Wednesday, July 1, 2015

40 Ways to Make Your Toddler Cry This Fourth of July

When you’ve got toddlers, the Fourth of July isn’t so much a “holiday” as it is one giant suckfest. For starters, the main event takes place after bedtime, so you’re basically extending your kids’ waking hours in order to subject yourself to hordes of mosquitoes at a firework show that you probably don’t really give a crap about anyway.

But you know what? It might even be worth the extra stress and exhaustion if you got to see your kids actually enjoying themselves. I mean, I wouldn’t mind spending a late night with my boys snuggled in my lap, their faces lit up with awe and the glow of the fireworks above us, while patriotic music plays softly in the background.

But it doesn’t work that way. Trying to legitimately celebrate the Fourth of July with kids under the age of four pretty much turns the day into one big toddler tantrum. It’s simple math, really:

Overtired Toddlers + Loud Noises + Sparkly Things They Aren’t Allowed to Touch = Tears + Screaming

If you don’t trust in the equation, here are a few real-life examples of things you can do or say to your munchkins to make them weep this July 4th:

1. “No, it’s not a ‘present’ holiday.”

2. “We’re celebrating America’s birthday, not yours.”

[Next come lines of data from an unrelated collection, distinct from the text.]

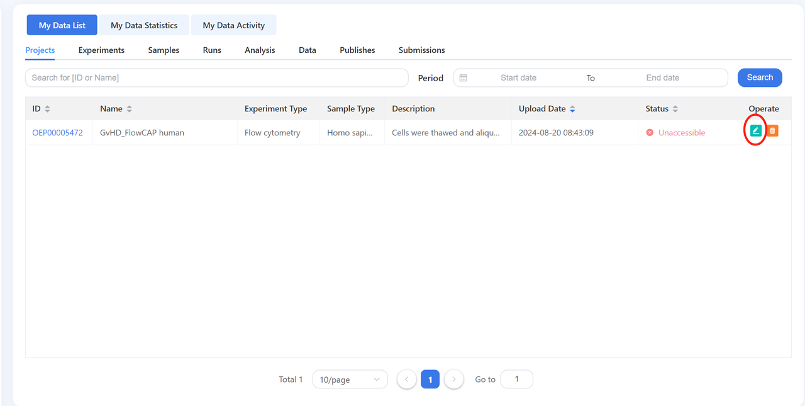805x406 pixels.
Task: Sort by Name column arrows
Action: (129, 109)
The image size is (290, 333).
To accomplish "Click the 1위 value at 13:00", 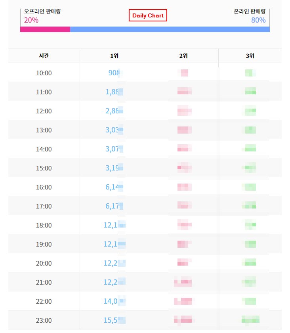I will point(114,130).
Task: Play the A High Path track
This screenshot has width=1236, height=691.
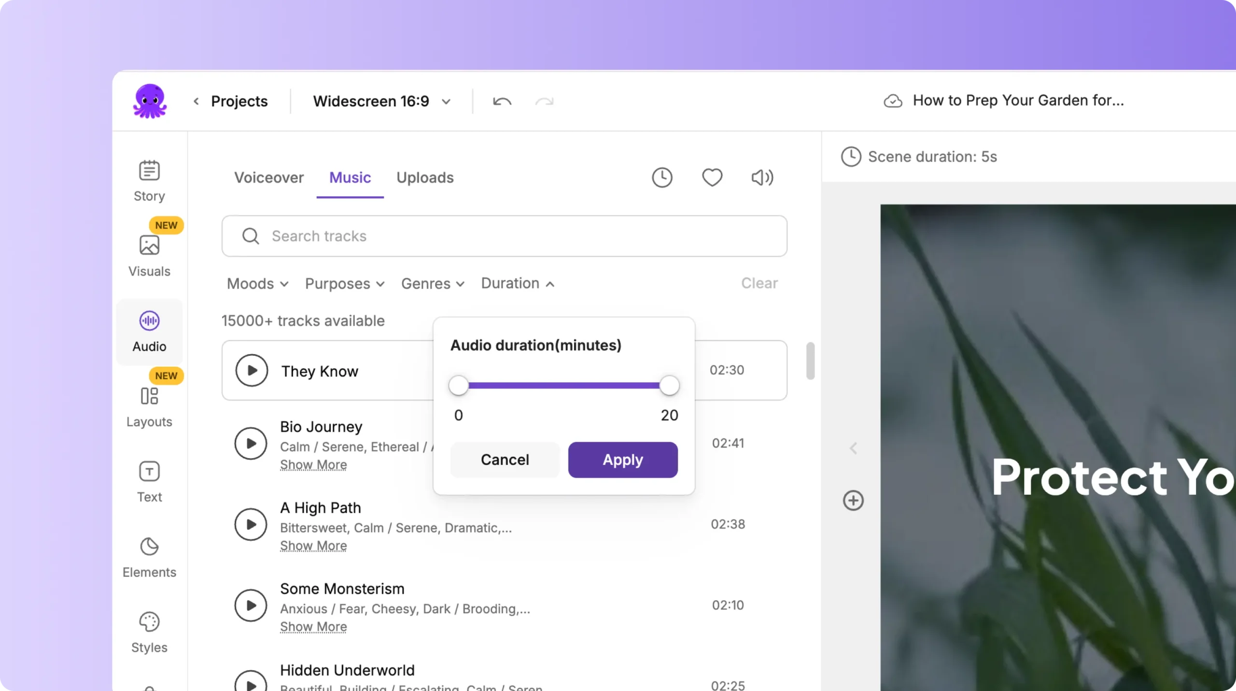Action: pyautogui.click(x=251, y=524)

3. “No, America’s mom is not providing goody bags.”

4. Wrestle them into their car seats to drive to a family cookout.

5. On the way there: “Sorry, guys, I left Elmo in Grouchland in the DVD player at home.”

6. After they inevitably fall asleep three minutes before arrival, wake them up when you get to the cookout.

7. At the cookout: “Those aren’t bouncy balls. They’re melon balls, and you need to stop throwing them on the floor.”

8. Force them to wear sunscreen when they ask to play outside.

9. “No, you can’t poke your brother with the sparkler. I don’t care if it looks like it would ‘tickle.’”

10. “You can’t eat it either. I don’t care if it looks like ‘sparkly cotton candy.’”

11. “You know what? I think we’re done with the sparklers now.”

12. When someone mentions Uncle Sam: “No, he’s not coming to the cookout.”

13. “…and, no, he doesn’t bring gifts like Santa.”

14. Wrestle them into their car seats after it’s already past bedtime in order to drive to a fireworks show.

15. After they inevitably fall asleep two minutes before arrival, wake them up when you get to the firework show.

16. Hose them down with bug spray in order to save their dewy toddler skin from the onslaught of mosquitoes sure to be there.

17. As you’re laying down a blanket for everyone to sit on: “No, we’re not building a fort.”

18. When they look at you with betrayal and confusion: “It’s the Fourth of July, not the Fort of July.”

19. Pull out the bag of limited edition red, white, and blue goldfish crackers that you foolishly brought in an attempt to provide a festive snack for the firework show.

20. “I didn’t bring orange fishies. These taste exactly like the orange fishies.”

21. Forget to pack juice.

22. Pack the wrong flavor juice.

23. “No, you don’t get presents after the fireworks.”

24. “Stop scratching your mosquito bites.”

25. “No, I’m not spending twenty dollars on a glow stick that’ll entertain you for approximately 15 seconds.”

26. After caving and buying the damn glow sticks: “No, we can’t trade them for the blue ones.”

27. Warn them that the fireworks are going to be loud. Or:

28. Fail to warn them that the fireworks are going to be loud.

29. “No, I can’t make them stop the fireworks.”

30. “No, we’re not going home yet.”

31. “No, I don’t think there’s going to be an Elmo shaped firework.”

32. “No, we can’t watch Elmo in Grouchland on the way home. I already told you, I left it at home.”

33. After the grand finale: “The fireworks are all done.”

34. “Nope, still no presents.”

35. Wrestle them into their car seats for the drive home.

36. After they inevitably fall asleep one minute before arrival, wake them up when you get home.

37. While you tuck them in: “No, Uncle Sam’s not coming tonight to bring presents.”

38. “No, we’re not leaving out milk and cookies for him.”

39. “No, you can’t have milk and cookies right now.”

40. “Yes, the Fourth of July is all done.”

Let freedom ring? Ha. Not if you’re a mom to toddlers.

  Happy “Independence” Day, suckers!